Somalia is currently experiencing a drought that has led to severe food insecurity for more than the 38% of the population making the humanitarian situation in the country very fragile. Poor April-June rains coupled with poor October-December rainfall prospects have led to drought conditions in most parts of the country and subsequent  worsening of food insecurity. Efforts to reduce levels of vulnerabilities continue to be undermined by irregular weather patterns. Vegetation conditions have worsened and intensified drought continue to affect pasture, water, livestock and crops.

According to the FAO-managed Food Security and Nutrition Analysis Unit (FSNAU) and the Famine Early Warning Systems Network (FEWSNET), more than 1.1 million people cannot meet their daily food requirements today, while another 3.9 million Somalis require livelihood support to reduce the risk of sliding into a crisis.

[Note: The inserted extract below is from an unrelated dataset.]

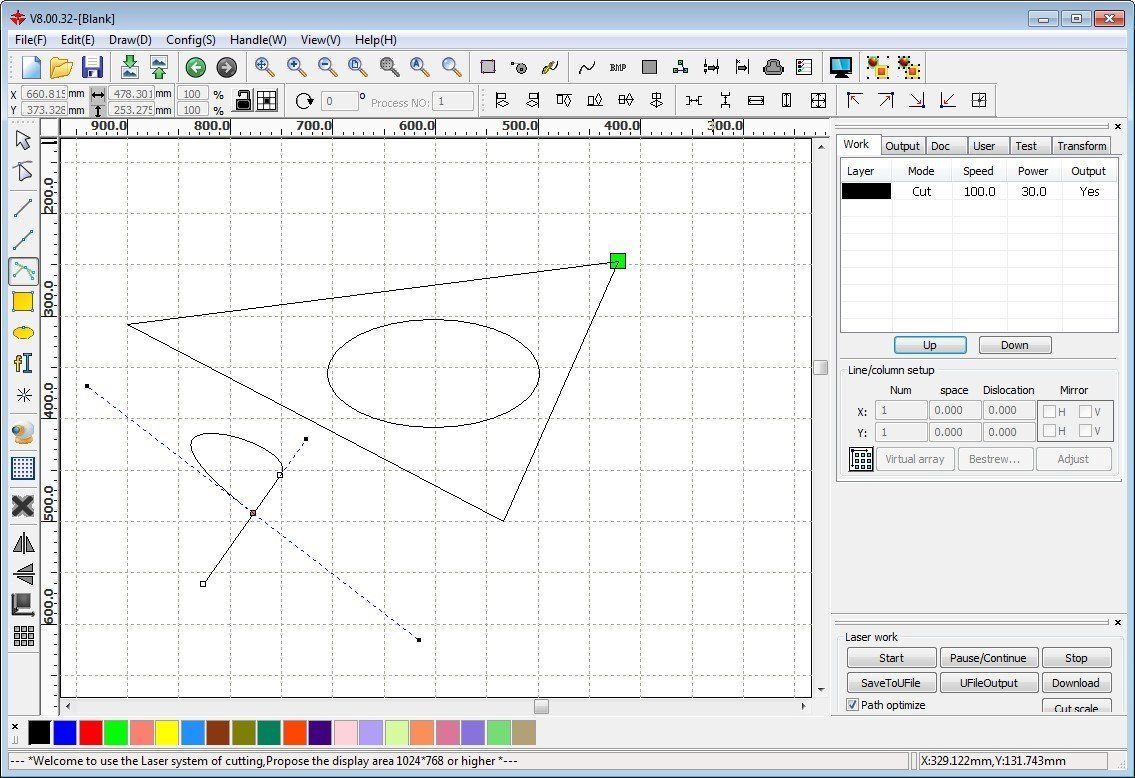Click the Download button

For those reasons the Somalia Ngo Consortium called all the actors involved to take action and respond to calls for aid from the humanitarian realities operating in the country, in order to provide a quick answers to the need of the population, who have been facing climate changes effects and food insecurity for far too long now. The statement, signed by Cesvi and other 39 NGOs, also provides suggestions and guidelines to donors, other NGOs, and humanitarian coordinating structures: only a shared approach will help to go through the emergency.

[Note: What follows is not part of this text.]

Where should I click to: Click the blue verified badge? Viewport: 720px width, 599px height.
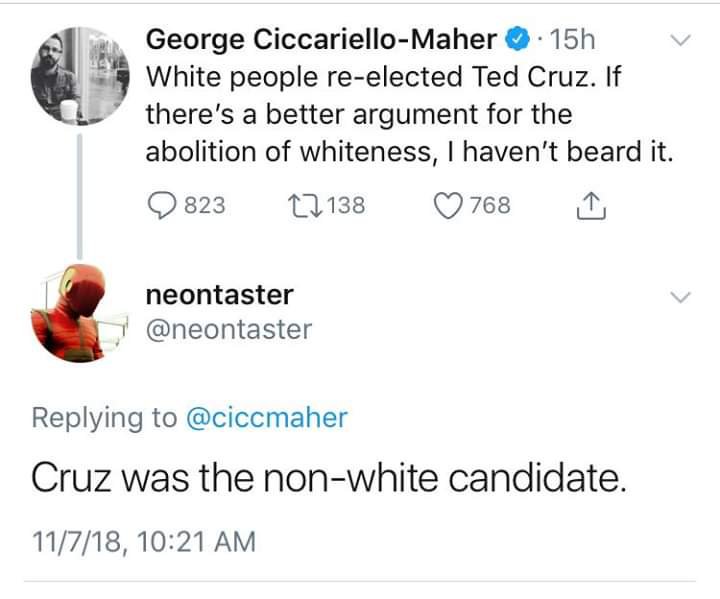click(518, 40)
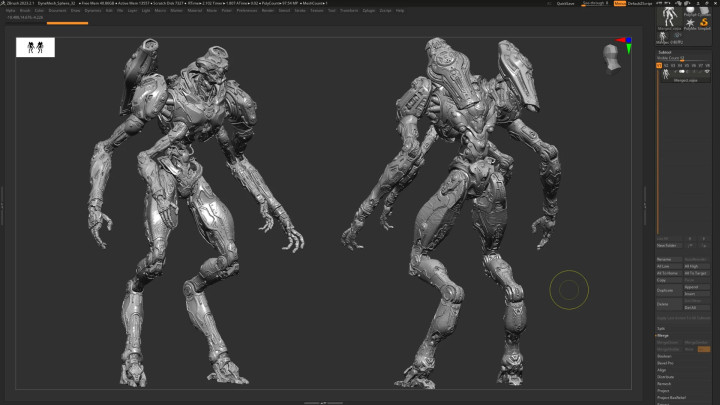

Cesvi works in Somalia since 2006 with projects on Health, Food security and Nutrition, Sustainable growth and Protection. Most of the projects foresee a component aimed at reducing the vulnerability to drought and other shocks by assisting the population in identifying and implementing resilience strategies such as risks management and drought-resistant agricultural techniques. The goal is to make the community able to respond to shock with appropriate tools and capacities, but there is still a long way to go, and continue climate emergencies won’t help it to reach independence from aids.

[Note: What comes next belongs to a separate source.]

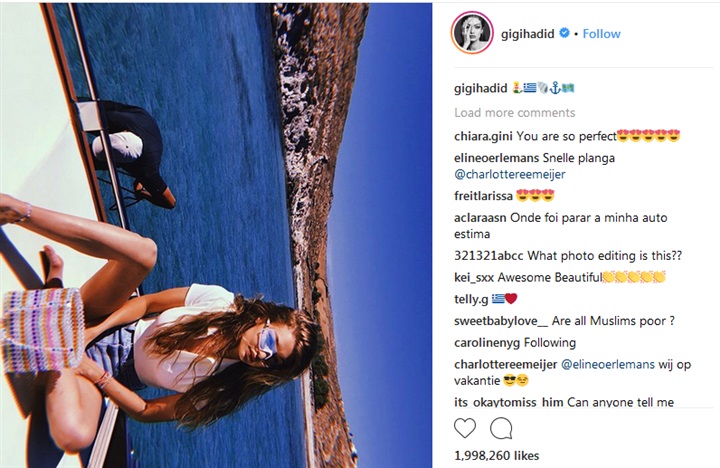Click the blue verified badge
This screenshot has height=468, width=720.
click(565, 33)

As most of Somalia is facing a major crisis, we are given the opportunity to use the lessons of the great famine of 2011 and to fulfill our common responsibility. The earlier we act, the more likely we are to avoid the loss of human lives and massive displacement of population – and to protect resilience and development perspectives. So will we act now – or regret later?” Gianmaria Pinto – Building Resilience Communities in Somalia (BRCiS Consortium) – Chief of Party.